Escena VI
VICTORIA; después CRUZ; al fin de la escena HUGUET
VICTORIA.— (barriendo con decisión.) No cede, no. ¡Razón tenía la pobre! El sacrificio sería horrible, tremendo... superior a las fuerzas humanas. (Parándose meditabunda.) No, no, no; nada es superior a este soberano impulso del alma, nacido de la fe, y que frente a las dificultades se encrespa, se agiganta, y las arrolla al fin, las pulveriza. (Entra Cruz.) ¡Ah! Este es sin duda... sí... ese Cruz... la bestia...
CRUZ.— (¡La monja!) (Deteniéndose cohibido.) VICTORIA.— Pase usted. (Sigue barriendo.) Papá saldrá pronto. (Después de observarle rápidamente.) (En efecto, amarguillo debe de ser este cáliz...) Tome usted asiento, señor Cruz.
CRUZ.— ¡Ah, me conoce usted! VICTORIA.— De fama.
CRUZ.— Aquí la tengo muy mala, según parece.
VICTORIA.— Regular.
CRUZ.— Pues yo... No es esta la primera vez que veo a usted.
VICTORIA.— (parándose, apoyada en el palo de la escoba.) ¿A mí?... ¡Ah, en mi infancia! CRUZ.— No; ahora.
VICTORIA.— ¿En dónde? CRUZ.— (siempre con sequedad.) Acostumbro madrugar. Esta mañana salí tempranito a dar mi paseo; entré en el parque por la hondonada de Paulet, y allá, en el lavadero que hay entre los tilos, estaba usted con otras mujeres.
VICTORIA.— ¡Ah!, sí, lavando...
CRUZ.— Díjome Rufina que por las mañanitas suele usted ir allá, y que ayuda a lavar la ropa de los criados.
VICTORIA.— Alguna vez.
CRUZ.— Pues sí; usted no me vio a mí. Pasé de largo... Hablando de obra cosa: seguramente usted no se acordará de aquellos tiempos... Era muy niña.
VICTORIA.— Sí que me acuerdo... (Con asombro infantil.) ¿Y es cierto lo que dicen? CRUZ.— ¿Qué? VICTORIA.— Que es usted Pepet, aquel muchachote tan...
CRUZ.— Acabe: tan diabólico, tan cerril y de mala sangre, según decían.
VICTORIA.— Pero ¿de veras?... ¿es usted el mismísimo Pepet? CRUZ.— El legítimo, el auténtico, el que tiraba del carrito en que se paseaban las dos niñas...
VICTORIA.— ¡Vamos, y que hacía usted de caballito con una propiedad...! CRUZ.— Con tanta propiedad, que usted, una tarde, se empeñó en que había de comer cebada.
VICTORIA.— ¿De veras? Ja, ja...
CRUZ.— Y la comí.
VICTORIA.— ¡Qué cosas! CRUZ.— No sé si se acordará de cuando usted y su hermanita, asomadas a la ventana de arriba, mientras yo abría los hoyos...
VICTORIA.— ¿Le echábamos salivitas y salivitas...? ¡Vaya si me acuerdo! CRUZ.— Que me caían aquí. (En el pescuezo.) VICTORIA.— Después se fue usted a las Américas, y ha vuelto cargado de riquezas, que no le sirven más que para ofender a Dios.

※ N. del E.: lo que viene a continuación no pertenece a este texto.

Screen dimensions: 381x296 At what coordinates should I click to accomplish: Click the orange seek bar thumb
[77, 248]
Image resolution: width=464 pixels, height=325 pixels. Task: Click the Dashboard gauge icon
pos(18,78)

Porque el dinero, entiéndalo usted, (en tono infantil y gracioso) es cosa muy mala, pero muy mala.
CRUZ.— Tan malo, que todos lo persiguen... para cogerlo.
VICTORIA.— Hay gustos muy raros.
CRUZ.— Como el de usted, por ejemplo.
VICTORIA.— ¿Cuál? CRUZ.— Si no se enoja, se lo diré.
VICTORIA.— Diga.
CRUZ.— Eso del monjío, envolver su rostro en la desairada toca, vestirse con tan feo traje, adoptar una vida de estúpidas ñoñerías, entre beatas asquerosas y frailes imbéciles.

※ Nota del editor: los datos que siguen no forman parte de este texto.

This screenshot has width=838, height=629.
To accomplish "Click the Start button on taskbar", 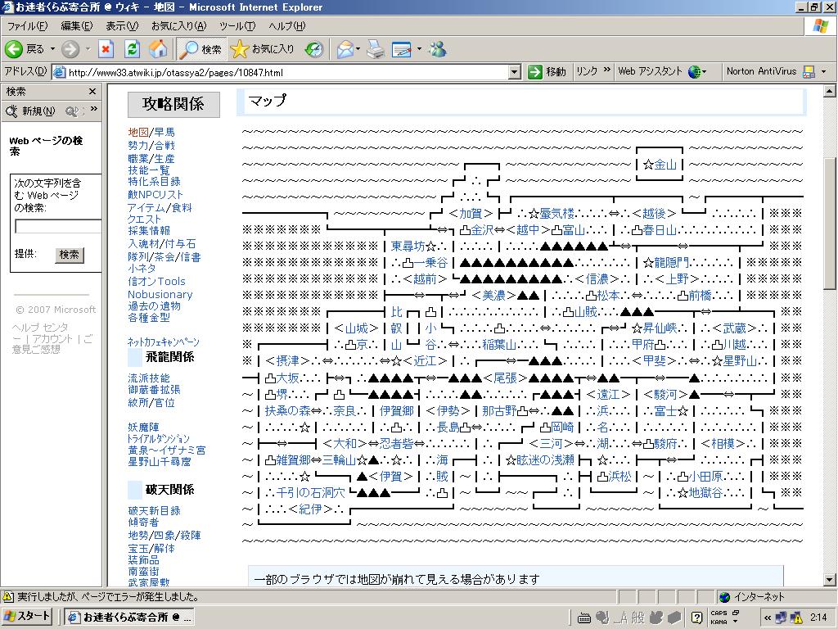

VICTORIA.— (¡Cuanta grosería!) Sí, ese es mi gusto. ¡Qué quiere usted!... Dígame, ¿esa manera de hablar y de calificar a las personas religiosas, es constante en usted? CRUZ.— Cuando me piden mi opinión, la doy sin floreos. Soy muy burdo, muy mazacote.
VICTORIA.— Ya, ya se ve. (Volviendo a barrer.) (Verdaderamente, el sacrificio sería espantoso... ¡Qué facha, qué innoble lenguaje, qué bajeza de pensamientos!) HUGUET.— (que no pasa de la puerta de la derecha.) ¿Pero estaba usted aquí? Juan y yo le esperábamos...
CRUZ.— Me entretuvo la barrendera...
HUGUET.— Pase, pase... (Salen Cruz y Huguet por la derecha.)